It was the fear of vengeance for these murders that alarmed Wazir Khan the most. He concerted every possible measure, therefore, for the protection of Sirhind and himself. He combined with him four or five noted Faujdars and Zamindars, and, to collect as large a number of men as could possibly be, had he proclaimed Jehad, a religious war, against the Kafirs or infidel Sikhs. Large number of Ghazis or religious warriors from far and near responded to the call, and in a few days an innumerable host, in addition to the regular forces of his own and of his allies, mustered round him. He collected large stores of lead and gun­ powder, and mobilized a long train of artillery and elephants to meet the Sikhs.11

The strength of Banda Singh on the other hand mainly consisted of three classes of men.
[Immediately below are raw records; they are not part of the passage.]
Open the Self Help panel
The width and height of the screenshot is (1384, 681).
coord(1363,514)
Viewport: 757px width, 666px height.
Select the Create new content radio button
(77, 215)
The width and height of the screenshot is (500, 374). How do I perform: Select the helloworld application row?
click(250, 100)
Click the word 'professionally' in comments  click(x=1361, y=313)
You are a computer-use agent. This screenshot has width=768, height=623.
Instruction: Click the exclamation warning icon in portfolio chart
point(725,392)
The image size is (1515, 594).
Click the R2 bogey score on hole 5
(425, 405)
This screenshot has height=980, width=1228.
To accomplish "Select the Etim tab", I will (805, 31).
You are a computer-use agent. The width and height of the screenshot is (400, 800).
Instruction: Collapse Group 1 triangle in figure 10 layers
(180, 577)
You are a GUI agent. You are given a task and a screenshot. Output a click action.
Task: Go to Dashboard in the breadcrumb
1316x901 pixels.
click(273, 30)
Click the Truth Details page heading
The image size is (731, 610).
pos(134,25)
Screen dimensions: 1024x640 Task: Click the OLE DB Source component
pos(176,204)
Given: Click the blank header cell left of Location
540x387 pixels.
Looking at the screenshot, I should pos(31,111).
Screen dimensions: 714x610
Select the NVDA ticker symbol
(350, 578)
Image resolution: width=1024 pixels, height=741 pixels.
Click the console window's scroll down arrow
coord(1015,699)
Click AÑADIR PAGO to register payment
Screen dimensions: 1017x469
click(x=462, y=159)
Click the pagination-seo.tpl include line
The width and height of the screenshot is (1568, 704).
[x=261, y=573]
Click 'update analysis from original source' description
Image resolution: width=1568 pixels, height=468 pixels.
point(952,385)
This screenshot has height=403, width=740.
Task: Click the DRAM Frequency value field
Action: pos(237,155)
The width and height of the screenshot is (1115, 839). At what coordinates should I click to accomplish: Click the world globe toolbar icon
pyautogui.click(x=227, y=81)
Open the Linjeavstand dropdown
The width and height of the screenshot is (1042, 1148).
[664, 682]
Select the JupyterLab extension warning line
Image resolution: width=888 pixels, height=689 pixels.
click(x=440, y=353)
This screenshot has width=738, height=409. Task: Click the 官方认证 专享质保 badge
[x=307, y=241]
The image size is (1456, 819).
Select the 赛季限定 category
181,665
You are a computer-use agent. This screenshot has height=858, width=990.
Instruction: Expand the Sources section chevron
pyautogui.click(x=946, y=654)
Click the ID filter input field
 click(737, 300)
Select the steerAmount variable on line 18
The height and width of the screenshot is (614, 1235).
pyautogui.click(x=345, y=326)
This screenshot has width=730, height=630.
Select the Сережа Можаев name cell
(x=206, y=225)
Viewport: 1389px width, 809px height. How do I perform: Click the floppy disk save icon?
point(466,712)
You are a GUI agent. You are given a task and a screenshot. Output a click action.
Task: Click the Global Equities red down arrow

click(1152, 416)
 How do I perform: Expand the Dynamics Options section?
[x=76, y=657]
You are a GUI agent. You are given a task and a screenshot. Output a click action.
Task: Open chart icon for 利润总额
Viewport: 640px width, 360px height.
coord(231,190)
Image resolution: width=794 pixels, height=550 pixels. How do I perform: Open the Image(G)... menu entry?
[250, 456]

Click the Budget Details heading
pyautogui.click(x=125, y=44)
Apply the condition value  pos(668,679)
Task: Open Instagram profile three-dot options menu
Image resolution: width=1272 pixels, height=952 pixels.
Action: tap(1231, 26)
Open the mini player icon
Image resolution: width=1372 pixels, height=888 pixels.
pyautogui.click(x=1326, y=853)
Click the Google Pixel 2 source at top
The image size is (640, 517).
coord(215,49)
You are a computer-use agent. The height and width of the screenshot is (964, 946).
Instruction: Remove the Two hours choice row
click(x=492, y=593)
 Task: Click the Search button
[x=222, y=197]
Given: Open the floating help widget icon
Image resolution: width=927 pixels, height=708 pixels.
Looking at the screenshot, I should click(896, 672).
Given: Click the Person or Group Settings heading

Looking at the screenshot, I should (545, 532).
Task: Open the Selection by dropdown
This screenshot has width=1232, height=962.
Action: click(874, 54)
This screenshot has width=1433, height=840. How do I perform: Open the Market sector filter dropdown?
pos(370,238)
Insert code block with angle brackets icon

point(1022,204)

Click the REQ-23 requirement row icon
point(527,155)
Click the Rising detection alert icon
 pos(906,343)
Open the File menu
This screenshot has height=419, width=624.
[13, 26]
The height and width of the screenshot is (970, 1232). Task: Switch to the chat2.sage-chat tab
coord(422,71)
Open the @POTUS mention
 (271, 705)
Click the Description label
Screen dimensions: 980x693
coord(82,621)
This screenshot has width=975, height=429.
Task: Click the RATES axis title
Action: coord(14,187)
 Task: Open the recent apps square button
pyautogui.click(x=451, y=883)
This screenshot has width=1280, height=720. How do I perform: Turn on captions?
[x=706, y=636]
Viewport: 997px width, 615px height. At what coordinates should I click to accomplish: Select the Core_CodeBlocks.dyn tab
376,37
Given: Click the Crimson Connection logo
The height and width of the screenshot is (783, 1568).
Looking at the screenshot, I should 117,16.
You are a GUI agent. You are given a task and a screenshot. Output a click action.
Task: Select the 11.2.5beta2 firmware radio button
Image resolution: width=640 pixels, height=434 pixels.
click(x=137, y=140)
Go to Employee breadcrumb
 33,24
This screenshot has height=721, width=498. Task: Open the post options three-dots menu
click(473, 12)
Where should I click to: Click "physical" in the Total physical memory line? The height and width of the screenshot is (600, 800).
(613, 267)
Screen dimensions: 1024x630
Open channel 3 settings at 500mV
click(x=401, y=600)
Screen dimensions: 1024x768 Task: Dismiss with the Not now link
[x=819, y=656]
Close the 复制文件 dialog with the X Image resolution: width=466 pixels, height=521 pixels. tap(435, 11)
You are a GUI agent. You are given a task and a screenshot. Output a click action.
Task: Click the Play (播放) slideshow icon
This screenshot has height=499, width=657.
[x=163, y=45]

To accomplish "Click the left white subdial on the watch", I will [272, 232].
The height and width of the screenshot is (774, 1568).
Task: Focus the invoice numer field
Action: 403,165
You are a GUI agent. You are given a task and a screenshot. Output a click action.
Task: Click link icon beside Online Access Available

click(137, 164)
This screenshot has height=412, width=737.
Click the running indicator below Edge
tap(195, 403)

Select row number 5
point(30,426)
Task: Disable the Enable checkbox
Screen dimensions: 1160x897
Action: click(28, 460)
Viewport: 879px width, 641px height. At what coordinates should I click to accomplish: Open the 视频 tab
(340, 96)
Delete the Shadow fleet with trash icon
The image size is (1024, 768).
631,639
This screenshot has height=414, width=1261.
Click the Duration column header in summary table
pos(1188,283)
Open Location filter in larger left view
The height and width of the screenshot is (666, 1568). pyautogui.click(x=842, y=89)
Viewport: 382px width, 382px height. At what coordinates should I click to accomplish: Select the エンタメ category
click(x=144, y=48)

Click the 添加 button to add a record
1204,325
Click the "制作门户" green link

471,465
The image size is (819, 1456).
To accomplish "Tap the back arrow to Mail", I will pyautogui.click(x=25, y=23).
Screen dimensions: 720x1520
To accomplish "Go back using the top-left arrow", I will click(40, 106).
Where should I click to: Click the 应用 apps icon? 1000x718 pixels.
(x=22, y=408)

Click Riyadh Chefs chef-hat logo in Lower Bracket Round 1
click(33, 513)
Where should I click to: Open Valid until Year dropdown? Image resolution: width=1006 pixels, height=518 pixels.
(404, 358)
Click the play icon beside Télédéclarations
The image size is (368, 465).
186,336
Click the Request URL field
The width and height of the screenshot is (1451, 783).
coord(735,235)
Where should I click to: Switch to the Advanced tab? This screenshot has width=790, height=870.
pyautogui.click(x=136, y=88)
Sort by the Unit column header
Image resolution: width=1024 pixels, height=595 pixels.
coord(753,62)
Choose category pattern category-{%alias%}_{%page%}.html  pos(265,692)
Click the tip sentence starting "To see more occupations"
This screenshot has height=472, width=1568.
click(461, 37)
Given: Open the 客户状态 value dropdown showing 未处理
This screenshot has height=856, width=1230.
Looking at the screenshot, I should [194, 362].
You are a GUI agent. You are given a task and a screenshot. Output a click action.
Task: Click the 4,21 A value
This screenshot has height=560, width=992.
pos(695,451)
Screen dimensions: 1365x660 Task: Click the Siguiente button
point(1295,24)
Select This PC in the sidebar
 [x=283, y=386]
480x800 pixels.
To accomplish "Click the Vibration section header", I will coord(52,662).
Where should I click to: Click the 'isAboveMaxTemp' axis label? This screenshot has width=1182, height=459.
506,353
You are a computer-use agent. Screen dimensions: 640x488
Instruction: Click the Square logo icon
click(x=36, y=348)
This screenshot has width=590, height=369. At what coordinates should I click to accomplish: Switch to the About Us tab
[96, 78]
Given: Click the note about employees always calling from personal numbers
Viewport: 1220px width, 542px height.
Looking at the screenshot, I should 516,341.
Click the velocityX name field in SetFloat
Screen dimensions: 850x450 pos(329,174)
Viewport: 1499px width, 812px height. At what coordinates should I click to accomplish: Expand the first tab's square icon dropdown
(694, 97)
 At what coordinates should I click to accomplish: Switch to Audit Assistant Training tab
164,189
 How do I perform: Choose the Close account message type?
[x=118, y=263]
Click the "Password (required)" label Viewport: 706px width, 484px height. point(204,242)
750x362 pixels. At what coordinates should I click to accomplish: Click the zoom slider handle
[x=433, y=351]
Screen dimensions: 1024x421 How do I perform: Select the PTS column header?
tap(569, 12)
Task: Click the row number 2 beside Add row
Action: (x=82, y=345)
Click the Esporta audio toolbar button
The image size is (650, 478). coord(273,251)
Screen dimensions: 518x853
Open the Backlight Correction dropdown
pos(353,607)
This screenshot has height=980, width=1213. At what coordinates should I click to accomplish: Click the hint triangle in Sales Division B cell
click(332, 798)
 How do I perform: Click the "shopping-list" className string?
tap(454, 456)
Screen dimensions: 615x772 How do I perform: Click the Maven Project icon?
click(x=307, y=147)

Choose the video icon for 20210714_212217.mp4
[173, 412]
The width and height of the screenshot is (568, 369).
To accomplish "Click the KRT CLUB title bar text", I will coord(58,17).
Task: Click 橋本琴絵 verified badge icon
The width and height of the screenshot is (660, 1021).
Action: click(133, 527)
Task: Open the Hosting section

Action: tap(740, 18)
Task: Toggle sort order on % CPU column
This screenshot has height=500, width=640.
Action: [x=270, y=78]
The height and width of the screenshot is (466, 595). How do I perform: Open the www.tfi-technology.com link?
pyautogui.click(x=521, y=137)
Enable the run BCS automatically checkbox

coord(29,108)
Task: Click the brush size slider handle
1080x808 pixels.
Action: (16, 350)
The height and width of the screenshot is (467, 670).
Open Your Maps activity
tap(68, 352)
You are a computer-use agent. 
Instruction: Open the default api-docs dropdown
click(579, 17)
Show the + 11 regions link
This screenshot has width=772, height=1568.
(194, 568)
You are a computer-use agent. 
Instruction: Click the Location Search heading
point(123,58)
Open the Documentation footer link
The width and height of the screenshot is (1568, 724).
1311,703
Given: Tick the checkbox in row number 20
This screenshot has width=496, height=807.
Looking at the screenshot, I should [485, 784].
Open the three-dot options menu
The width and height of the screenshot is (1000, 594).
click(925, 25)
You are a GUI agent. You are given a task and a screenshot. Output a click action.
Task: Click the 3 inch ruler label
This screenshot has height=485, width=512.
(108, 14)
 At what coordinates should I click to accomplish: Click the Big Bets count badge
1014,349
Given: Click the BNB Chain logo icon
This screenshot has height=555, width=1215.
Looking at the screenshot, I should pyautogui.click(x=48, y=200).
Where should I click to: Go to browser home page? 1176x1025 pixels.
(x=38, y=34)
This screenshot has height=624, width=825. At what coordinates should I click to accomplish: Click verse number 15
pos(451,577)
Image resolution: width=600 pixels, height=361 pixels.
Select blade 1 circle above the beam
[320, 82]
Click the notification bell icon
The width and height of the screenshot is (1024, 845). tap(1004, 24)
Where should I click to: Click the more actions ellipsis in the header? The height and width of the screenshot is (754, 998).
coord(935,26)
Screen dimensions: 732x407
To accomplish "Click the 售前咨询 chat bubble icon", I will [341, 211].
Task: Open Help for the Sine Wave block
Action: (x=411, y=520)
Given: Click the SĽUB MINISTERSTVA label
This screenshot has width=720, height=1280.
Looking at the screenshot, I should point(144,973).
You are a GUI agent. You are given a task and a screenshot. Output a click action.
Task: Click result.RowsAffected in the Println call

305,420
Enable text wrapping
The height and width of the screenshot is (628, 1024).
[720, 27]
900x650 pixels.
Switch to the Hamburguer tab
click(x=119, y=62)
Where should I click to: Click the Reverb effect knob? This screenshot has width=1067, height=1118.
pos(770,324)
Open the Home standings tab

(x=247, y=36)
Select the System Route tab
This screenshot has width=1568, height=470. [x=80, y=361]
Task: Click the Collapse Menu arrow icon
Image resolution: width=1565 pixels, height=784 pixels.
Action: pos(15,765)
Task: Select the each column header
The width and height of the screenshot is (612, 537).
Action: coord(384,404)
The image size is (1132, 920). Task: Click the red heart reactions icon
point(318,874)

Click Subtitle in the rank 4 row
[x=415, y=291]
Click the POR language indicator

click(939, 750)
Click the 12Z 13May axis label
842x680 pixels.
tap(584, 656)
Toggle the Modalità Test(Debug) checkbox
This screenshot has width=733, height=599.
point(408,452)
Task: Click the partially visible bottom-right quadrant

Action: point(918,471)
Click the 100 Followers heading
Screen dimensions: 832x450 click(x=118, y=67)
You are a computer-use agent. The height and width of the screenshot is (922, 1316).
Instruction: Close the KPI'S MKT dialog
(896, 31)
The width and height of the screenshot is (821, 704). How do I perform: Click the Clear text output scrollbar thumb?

The first class comprised the true and loyal Sikhs who had sat at the feet of Guru Govind Singh himself and had been touched by the Promethian fire which animated the great pontiff himself. They rallied round Banda Singh in a spirit of devotion and self-sacrifice to carry on the crusade against the enemies of their country and religion. They had no booty, no self- aggrandizement, as their object. On the contrary hundreds sold their belongings, purchased arms and flocked to the new leader, with a fixed determination either to win the fight or to suffer martyrdom.

The second class consisted of paid soldiers recruited and sent to Banda Singh by such chieftains as Ram Singh and Tilok Singh of the Phul family, who could not join the army of Banda Singh but sympathised with his laudable enterprise and desired to render all possible help for its success.

The third class was entirely composed of irregulars who were attracted to Banda Singh by the love of booty and plunder. Most of them were professional robbers and dacoits, men of reckless daring, who hailed the movement as a golden opportunity, offering prospects of plundering cities and towns instead of solitary wayfarers or caravans of merchants.12 Among these irregulars may be counted numbers of persecuted peasants and others who rushed in, at the time of attack, to wreak their vengeance upon their personal enemies. It was this class of people who were mostly responsible for indiscriminate murder and plunder during these expeditions. They were the most dangerous and unreliable allies and were not unoften seen deserting Banda Singh in the thick of battle whenever they feared a defeat.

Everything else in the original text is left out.